##### EXTRACTED MATERIAL

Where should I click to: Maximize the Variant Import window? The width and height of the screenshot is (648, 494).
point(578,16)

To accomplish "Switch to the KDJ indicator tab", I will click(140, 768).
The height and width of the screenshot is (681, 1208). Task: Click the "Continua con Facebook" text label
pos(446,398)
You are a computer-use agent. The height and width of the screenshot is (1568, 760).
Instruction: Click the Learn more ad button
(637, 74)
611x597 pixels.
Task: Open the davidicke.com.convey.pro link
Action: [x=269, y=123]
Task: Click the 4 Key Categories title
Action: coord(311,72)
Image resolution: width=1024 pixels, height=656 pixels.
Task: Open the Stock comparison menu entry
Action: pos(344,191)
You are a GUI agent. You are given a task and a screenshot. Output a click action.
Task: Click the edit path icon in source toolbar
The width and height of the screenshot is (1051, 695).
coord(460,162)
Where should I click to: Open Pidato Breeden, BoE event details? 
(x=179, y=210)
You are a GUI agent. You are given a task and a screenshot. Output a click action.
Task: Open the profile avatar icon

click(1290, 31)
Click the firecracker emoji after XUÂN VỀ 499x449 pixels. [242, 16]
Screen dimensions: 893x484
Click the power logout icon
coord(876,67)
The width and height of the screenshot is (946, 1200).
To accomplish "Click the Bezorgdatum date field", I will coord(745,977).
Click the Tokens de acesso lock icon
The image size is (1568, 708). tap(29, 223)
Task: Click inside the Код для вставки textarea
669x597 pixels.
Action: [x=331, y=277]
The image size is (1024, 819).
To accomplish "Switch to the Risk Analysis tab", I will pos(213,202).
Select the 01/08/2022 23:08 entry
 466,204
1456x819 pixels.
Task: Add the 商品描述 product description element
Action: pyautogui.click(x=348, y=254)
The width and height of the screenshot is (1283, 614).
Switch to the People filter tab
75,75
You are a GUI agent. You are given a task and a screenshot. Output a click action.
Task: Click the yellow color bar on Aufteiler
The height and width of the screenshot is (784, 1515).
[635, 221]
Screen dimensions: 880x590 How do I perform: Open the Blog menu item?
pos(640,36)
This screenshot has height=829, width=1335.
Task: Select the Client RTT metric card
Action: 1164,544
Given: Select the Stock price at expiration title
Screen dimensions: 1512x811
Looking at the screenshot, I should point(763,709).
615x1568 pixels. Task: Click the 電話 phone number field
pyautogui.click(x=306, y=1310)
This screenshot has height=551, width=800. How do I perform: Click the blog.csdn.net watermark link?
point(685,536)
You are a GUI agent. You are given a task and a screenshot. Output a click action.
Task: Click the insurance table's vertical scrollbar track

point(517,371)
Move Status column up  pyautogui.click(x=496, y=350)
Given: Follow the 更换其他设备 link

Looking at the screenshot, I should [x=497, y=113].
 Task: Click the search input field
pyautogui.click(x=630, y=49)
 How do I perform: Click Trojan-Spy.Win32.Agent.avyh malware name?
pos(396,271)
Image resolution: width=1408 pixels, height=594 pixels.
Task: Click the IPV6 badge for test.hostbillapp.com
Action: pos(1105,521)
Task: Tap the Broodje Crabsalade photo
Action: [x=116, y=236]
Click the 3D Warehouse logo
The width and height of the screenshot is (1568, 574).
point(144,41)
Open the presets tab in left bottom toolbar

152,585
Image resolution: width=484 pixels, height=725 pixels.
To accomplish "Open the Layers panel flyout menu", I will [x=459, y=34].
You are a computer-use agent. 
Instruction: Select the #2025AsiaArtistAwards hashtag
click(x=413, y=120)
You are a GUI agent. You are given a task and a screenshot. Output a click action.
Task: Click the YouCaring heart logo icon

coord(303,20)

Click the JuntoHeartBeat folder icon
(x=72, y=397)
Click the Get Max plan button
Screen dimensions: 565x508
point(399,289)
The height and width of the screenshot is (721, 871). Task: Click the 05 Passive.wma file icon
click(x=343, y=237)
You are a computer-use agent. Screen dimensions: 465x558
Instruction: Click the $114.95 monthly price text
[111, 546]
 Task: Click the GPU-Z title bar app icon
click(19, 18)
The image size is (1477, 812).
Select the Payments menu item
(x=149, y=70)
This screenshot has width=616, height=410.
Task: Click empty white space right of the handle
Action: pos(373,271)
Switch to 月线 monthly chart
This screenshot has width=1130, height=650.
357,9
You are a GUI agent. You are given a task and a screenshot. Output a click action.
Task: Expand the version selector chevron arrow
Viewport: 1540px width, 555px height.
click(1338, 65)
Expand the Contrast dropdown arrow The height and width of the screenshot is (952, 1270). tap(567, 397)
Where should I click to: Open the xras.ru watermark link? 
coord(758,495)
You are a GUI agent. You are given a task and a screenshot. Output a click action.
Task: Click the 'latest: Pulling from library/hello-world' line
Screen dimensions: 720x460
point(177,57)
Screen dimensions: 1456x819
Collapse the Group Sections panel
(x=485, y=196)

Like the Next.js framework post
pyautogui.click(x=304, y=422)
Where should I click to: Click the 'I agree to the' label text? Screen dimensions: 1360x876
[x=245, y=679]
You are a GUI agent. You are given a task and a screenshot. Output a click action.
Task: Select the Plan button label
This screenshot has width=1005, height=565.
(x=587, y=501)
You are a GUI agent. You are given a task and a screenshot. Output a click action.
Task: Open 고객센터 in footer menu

##########

Reproduce exactly the line bearing "Expand the Contrast" and all the lines that come after it in the records above; add nothing.

Expand the Contrast dropdown arrow The height and width of the screenshot is (952, 1270). tap(567, 397)
Where should I click to: Open the xras.ru watermark link? 
coord(758,495)
You are a GUI agent. You are given a task and a screenshot. Output a click action.
Task: Click the 'latest: Pulling from library/hello-world' line
Screen dimensions: 720x460
point(177,57)
Screen dimensions: 1456x819
Collapse the Group Sections panel
(x=485, y=196)

Like the Next.js framework post
pyautogui.click(x=304, y=422)
Where should I click to: Click the 'I agree to the' label text? Screen dimensions: 1360x876
[x=245, y=679]
You are a GUI agent. You are given a task and a screenshot. Output a click action.
Task: Select the Plan button label
This screenshot has width=1005, height=565.
(x=587, y=501)
You are a GUI agent. You are given a task and a screenshot. Output a click action.
Task: Open 고객센터 in footer menu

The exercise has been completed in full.